====== MATERIAL PROVIDED

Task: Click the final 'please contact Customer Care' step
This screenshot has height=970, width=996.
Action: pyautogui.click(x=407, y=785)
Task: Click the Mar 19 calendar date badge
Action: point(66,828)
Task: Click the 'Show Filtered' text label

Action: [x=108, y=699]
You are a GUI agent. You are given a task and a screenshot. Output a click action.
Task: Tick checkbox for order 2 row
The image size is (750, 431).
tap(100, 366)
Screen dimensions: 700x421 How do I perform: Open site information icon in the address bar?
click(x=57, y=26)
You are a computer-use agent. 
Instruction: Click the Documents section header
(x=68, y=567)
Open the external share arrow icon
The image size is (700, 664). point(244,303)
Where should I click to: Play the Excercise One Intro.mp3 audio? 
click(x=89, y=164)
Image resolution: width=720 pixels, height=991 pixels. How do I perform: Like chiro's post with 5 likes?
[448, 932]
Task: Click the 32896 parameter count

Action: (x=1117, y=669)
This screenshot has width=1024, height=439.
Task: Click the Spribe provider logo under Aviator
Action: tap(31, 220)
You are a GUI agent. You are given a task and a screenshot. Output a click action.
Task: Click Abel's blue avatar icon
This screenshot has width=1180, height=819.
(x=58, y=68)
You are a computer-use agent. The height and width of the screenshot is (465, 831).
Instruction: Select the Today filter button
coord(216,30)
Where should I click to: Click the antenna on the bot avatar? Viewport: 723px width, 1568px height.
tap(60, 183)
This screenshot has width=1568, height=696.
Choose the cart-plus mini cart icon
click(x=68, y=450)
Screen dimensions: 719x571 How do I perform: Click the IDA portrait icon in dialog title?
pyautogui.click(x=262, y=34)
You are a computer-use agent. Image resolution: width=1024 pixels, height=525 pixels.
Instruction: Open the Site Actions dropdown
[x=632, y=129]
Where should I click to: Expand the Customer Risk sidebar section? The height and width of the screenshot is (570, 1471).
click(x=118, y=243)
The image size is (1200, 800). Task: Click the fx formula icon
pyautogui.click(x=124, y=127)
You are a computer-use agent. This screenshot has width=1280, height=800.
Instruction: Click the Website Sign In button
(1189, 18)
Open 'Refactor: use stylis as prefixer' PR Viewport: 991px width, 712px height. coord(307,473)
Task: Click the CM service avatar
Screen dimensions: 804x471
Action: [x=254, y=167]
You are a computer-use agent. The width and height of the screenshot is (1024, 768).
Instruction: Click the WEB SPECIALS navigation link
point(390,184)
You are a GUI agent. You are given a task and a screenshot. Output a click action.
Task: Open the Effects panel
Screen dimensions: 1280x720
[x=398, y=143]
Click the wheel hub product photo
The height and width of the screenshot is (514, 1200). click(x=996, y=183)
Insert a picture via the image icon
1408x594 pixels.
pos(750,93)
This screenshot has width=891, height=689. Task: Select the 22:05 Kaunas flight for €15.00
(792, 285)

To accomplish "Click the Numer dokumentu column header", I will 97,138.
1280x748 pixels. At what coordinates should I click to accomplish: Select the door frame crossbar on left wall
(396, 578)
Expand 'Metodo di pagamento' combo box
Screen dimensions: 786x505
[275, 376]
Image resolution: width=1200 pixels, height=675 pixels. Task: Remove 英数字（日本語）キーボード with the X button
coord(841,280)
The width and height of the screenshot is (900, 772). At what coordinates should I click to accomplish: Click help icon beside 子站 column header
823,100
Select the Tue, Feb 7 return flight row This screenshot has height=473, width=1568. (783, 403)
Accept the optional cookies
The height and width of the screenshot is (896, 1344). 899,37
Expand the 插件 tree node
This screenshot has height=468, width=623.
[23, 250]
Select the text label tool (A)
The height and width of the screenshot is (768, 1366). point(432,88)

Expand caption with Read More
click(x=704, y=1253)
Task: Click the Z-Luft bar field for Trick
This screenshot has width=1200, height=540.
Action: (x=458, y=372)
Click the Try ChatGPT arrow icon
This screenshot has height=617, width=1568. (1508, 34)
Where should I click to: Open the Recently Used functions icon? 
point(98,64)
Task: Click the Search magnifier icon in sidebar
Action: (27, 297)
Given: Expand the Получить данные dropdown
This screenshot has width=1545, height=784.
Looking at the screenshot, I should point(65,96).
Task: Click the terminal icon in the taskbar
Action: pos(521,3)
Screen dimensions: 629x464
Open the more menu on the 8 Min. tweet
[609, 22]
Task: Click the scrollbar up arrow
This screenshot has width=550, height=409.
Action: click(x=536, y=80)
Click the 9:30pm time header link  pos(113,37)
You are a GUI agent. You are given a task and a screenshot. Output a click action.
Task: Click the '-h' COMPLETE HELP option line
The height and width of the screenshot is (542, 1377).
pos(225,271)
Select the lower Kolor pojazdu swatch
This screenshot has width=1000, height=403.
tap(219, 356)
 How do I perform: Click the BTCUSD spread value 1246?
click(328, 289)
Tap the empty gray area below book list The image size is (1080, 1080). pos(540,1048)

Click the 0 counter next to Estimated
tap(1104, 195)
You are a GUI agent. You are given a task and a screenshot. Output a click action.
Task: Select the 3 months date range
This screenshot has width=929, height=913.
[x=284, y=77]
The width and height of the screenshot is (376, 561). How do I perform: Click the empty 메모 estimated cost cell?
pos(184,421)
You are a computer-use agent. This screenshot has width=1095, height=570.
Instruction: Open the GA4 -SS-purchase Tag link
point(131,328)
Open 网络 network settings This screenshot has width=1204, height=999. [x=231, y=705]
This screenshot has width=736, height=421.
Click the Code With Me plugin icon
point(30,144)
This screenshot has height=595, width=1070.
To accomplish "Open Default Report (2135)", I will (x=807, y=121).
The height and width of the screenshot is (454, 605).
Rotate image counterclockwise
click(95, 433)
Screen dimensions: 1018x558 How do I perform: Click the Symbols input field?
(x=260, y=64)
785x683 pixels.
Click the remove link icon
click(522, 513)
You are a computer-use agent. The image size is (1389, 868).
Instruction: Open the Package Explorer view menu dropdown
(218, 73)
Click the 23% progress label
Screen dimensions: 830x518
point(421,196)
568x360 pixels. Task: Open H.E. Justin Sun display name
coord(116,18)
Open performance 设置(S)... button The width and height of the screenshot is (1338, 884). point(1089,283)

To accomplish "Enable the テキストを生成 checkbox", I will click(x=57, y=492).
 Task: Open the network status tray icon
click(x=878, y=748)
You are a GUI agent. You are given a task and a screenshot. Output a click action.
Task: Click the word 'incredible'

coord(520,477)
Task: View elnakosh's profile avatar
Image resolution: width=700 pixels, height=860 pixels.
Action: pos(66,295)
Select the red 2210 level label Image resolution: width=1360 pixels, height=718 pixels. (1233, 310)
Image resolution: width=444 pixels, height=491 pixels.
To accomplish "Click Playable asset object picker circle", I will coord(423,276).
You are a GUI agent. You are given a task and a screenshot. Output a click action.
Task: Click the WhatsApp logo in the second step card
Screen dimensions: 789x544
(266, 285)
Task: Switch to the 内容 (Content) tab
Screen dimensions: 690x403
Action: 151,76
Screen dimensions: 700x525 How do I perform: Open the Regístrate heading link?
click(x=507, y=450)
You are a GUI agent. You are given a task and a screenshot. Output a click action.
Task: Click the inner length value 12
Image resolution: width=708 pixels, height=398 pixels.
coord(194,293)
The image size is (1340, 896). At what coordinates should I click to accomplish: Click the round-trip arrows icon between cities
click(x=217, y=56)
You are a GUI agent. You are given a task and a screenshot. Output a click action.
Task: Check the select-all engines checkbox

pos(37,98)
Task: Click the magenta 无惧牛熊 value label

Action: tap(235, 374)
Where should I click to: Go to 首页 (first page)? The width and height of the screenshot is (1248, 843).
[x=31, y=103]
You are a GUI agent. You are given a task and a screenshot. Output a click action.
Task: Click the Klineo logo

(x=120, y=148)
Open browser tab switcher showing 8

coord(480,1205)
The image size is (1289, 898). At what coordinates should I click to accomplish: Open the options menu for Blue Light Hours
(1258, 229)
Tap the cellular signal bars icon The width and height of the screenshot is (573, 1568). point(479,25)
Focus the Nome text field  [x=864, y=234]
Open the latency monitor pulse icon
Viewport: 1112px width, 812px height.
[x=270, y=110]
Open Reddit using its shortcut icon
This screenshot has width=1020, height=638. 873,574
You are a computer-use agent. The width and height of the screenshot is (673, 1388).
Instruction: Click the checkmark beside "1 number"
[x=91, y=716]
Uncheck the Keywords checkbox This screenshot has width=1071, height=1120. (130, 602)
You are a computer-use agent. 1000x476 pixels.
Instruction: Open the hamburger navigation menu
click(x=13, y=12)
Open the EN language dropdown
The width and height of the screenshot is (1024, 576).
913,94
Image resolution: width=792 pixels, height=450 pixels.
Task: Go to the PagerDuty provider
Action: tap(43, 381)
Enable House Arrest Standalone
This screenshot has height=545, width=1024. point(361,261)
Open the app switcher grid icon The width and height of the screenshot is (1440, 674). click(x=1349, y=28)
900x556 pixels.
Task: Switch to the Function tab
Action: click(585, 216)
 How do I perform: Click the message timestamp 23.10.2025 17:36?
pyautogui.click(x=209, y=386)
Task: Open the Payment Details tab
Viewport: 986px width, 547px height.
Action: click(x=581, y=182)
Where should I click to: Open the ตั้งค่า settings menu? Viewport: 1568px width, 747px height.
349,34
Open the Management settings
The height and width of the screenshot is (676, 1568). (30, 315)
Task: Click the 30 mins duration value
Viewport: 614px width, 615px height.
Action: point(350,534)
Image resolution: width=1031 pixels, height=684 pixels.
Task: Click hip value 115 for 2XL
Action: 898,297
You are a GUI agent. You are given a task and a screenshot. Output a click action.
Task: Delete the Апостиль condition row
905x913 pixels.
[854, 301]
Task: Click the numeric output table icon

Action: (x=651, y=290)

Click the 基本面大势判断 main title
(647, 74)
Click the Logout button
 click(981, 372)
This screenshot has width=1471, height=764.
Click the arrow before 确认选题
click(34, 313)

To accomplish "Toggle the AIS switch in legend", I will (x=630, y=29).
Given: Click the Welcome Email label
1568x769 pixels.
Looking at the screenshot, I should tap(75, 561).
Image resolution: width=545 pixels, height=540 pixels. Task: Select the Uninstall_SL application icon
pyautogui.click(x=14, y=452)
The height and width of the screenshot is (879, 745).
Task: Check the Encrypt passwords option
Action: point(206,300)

============

Once you reach the line with "The width and height of the screenshot is (376, 561)." in the data above, copy it and every line after it exactly, up to and including the line with "Open performance 设置(S)...".

The width and height of the screenshot is (376, 561). How do I perform: Click the empty 메모 estimated cost cell?
pos(184,421)
You are a computer-use agent. This screenshot has width=1095, height=570.
Instruction: Open the GA4 -SS-purchase Tag link
point(131,328)
Open 网络 network settings This screenshot has width=1204, height=999. [x=231, y=705]
This screenshot has width=736, height=421.
Click the Code With Me plugin icon
point(30,144)
This screenshot has height=595, width=1070.
To accomplish "Open Default Report (2135)", I will (x=807, y=121).
The height and width of the screenshot is (454, 605).
Rotate image counterclockwise
click(95, 433)
Screen dimensions: 1018x558 How do I perform: Click the Symbols input field?
(x=260, y=64)
785x683 pixels.
Click the remove link icon
click(522, 513)
You are a computer-use agent. The image size is (1389, 868).
Instruction: Open the Package Explorer view menu dropdown
(218, 73)
Click the 23% progress label
Screen dimensions: 830x518
point(421,196)
568x360 pixels. Task: Open H.E. Justin Sun display name
coord(116,18)
Open performance 设置(S)... button The width and height of the screenshot is (1338, 884). point(1089,283)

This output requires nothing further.